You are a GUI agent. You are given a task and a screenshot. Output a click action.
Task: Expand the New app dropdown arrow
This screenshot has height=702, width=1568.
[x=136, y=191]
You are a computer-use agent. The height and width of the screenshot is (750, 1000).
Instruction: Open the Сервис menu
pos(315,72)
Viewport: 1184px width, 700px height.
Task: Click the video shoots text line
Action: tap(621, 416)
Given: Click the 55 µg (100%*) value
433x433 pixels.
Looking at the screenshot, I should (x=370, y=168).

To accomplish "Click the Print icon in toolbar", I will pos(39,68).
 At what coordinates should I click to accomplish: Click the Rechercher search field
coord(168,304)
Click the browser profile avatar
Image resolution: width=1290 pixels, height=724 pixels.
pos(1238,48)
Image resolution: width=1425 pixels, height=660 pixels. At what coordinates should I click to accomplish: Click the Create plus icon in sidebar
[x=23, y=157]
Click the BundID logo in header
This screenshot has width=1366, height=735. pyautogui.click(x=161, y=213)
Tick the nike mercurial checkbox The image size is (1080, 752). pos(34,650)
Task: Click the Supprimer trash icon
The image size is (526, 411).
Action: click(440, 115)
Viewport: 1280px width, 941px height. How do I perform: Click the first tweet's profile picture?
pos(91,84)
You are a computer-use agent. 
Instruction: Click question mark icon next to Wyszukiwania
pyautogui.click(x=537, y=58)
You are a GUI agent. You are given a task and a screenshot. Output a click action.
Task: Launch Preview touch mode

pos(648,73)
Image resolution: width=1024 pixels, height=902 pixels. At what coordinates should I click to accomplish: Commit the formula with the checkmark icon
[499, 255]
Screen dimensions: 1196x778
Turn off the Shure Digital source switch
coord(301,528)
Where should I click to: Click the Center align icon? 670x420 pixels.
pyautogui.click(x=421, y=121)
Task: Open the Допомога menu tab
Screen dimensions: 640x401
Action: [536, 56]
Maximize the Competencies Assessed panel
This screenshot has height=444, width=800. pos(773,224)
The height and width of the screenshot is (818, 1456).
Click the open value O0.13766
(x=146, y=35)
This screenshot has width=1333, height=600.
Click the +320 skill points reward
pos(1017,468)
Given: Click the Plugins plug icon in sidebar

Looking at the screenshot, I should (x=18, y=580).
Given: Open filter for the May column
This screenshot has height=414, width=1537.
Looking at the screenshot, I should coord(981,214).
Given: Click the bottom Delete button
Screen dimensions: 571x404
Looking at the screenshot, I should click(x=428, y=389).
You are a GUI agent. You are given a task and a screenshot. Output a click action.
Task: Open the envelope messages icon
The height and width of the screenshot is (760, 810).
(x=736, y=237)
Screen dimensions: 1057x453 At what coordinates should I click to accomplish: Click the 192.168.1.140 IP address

※ ※ ※

YOUR INSTRUCTIONS:
For each line shown above, write an exact copy.

RESPONSE:
You are a GUI agent. You are given a task and a screenshot. Output a click action.
Task: Expand the New app dropdown arrow
This screenshot has height=702, width=1568.
[x=136, y=191]
You are a computer-use agent. The height and width of the screenshot is (750, 1000).
Instruction: Open the Сервис menu
pos(315,72)
Viewport: 1184px width, 700px height.
Task: Click the video shoots text line
Action: tap(621, 416)
Given: Click the 55 µg (100%*) value
433x433 pixels.
Looking at the screenshot, I should (x=370, y=168).

To accomplish "Click the Print icon in toolbar", I will pos(39,68).
 At what coordinates should I click to accomplish: Click the Rechercher search field
coord(168,304)
Click the browser profile avatar
Image resolution: width=1290 pixels, height=724 pixels.
pos(1238,48)
Image resolution: width=1425 pixels, height=660 pixels. At what coordinates should I click to accomplish: Click the Create plus icon in sidebar
[x=23, y=157]
Click the BundID logo in header
This screenshot has width=1366, height=735. pyautogui.click(x=161, y=213)
Tick the nike mercurial checkbox The image size is (1080, 752). pos(34,650)
Task: Click the Supprimer trash icon
The image size is (526, 411).
Action: click(440, 115)
Viewport: 1280px width, 941px height. How do I perform: Click the first tweet's profile picture?
pos(91,84)
You are a computer-use agent. 
Instruction: Click question mark icon next to Wyszukiwania
pyautogui.click(x=537, y=58)
You are a GUI agent. You are given a task and a screenshot. Output a click action.
Task: Launch Preview touch mode

pos(648,73)
Image resolution: width=1024 pixels, height=902 pixels. At what coordinates should I click to accomplish: Commit the formula with the checkmark icon
[499, 255]
Screen dimensions: 1196x778
Turn off the Shure Digital source switch
coord(301,528)
Where should I click to: Click the Center align icon? 670x420 pixels.
pyautogui.click(x=421, y=121)
Task: Open the Допомога menu tab
Screen dimensions: 640x401
Action: [536, 56]
Maximize the Competencies Assessed panel
This screenshot has height=444, width=800. pos(773,224)
The height and width of the screenshot is (818, 1456).
Click the open value O0.13766
(x=146, y=35)
This screenshot has width=1333, height=600.
Click the +320 skill points reward
pos(1017,468)
Given: Click the Plugins plug icon in sidebar

Looking at the screenshot, I should (x=18, y=580).
Given: Open filter for the May column
This screenshot has height=414, width=1537.
Looking at the screenshot, I should coord(981,214).
Given: Click the bottom Delete button
Screen dimensions: 571x404
Looking at the screenshot, I should click(x=428, y=389).
You are a GUI agent. You are given a task and a screenshot. Output a click action.
Task: Open the envelope messages icon
The height and width of the screenshot is (760, 810).
(x=736, y=237)
Screen dimensions: 1057x453 At what coordinates should I click to accomplish: Click the 192.168.1.140 IP address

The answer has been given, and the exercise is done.